Natomiast, jak wskazał Związek Banków Polskich (ZBP) w tegorocznej edycji raportu "InfoKredyt", we wrześniu banki udzieliły łącznie 9 316 Bezpiecznych Kredytów 2 proc. (51 proc. wszystkich udzielonych kredytów) na kwotę 3,744 mld zł (52 proc. łącznej kwoty udzielonych kredytów). W tym miesiącu banki i SKOK-i przesłały do BIK zapytania o kredyty mieszkaniowe na kwotę wyższą o 248,8 proc. w porównaniu do września 2022 r. Natomiast od lipca złożono 78 tys. wniosków kredytowych, które zaowocowały już 30,4 tys. umów. Średnia kwota kredytu to 397,3 tys. zł według stanu na 2 listopada 2023 r.

W raporcie "InfoKredyt" wskazano, że zwiększenie popytu na mieszkania, dzięki lepszej dostępności kredytów mieszkaniowych dla szerokiego grona ludzi, przy jednoczesnym braku wzrostu podaży nieruchomości, stanowi główną przyczynę wzrostu cen na rynku. Od momentu ogłoszenia programu Bezpieczny Kredyt 2 proc. w połowie grudnia 2022 r. ofertowe ceny mieszkań rosły z miesiąca na miesiąc.

Największy wzrost średniej ceny transakcyjnej zanotowano w II kwartale 2023 r. w Warszawie (2,84 proc.). Średnia cena transakcyjna wyniosła tu 12 036 zł za metr kwadratowy. Nieco niższe wzrosty cen zanotowano we Wrocławiu (o 0,73 proc.) i Łodzi (o 1,01 proc.). W pozostałych miastach odnotowano niewielkie spadki średnich cen: w Gdańsku o 1,83 proc., w Poznaniu o 1,61 proc., i w Krakowie o 0,24 proc. (odpowiednio do 9 504 zł/mkw., 7 922 zł/mkw. i 10 197 zł/mkw.).

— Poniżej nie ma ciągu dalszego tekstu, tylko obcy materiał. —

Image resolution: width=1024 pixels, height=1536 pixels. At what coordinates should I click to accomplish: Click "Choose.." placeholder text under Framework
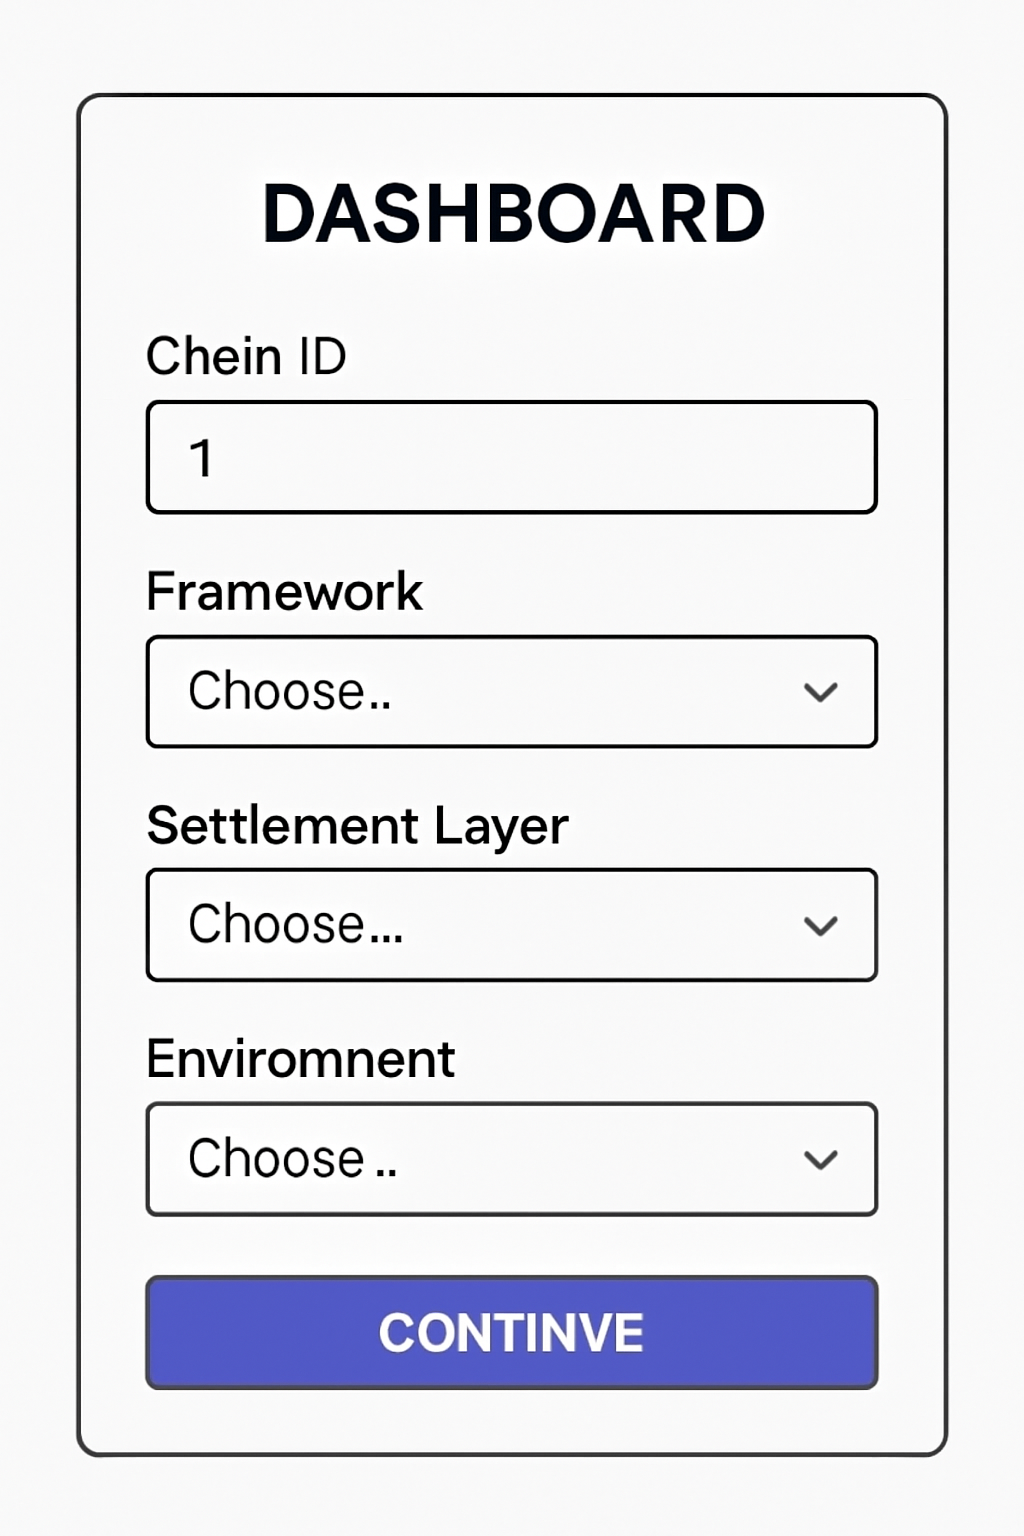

Ekonomista proponuje rozwiązanie. "Chodzi o to, by stworzyć ofertę dla mniej zarabiających"

W środę w "Studio Biznes" ekonomista Hubert A. Janiszewski z Polskiej Rady Biznesu zwrócił uwagę, że Bezpieczny Kredyt 2 proc. spowodował wzrost cen mieszkań. - Skoro koszt gruntu, na którym stawia się budynek, wynosi ok. 20 proc. wartości całego obiektu, to czy nie spróbować takiego rozwiązania, by gmina załatwiała zezwolenia dla dewelopera pod warunkiem, że 20 proc. mieszkań zostanie oddanych - mówił. Zdaniem ekonomisty, gmina mogłaby te mieszkania wynajmować. - Chodzi o to, by stworzyć ofertę dla mniej zarabiających i dla tych, którzy nigdy nie zamierzają kupować na własność. Po pewnym czasie może być opcja wykupu - powiedział Hubert A. Janiszewski.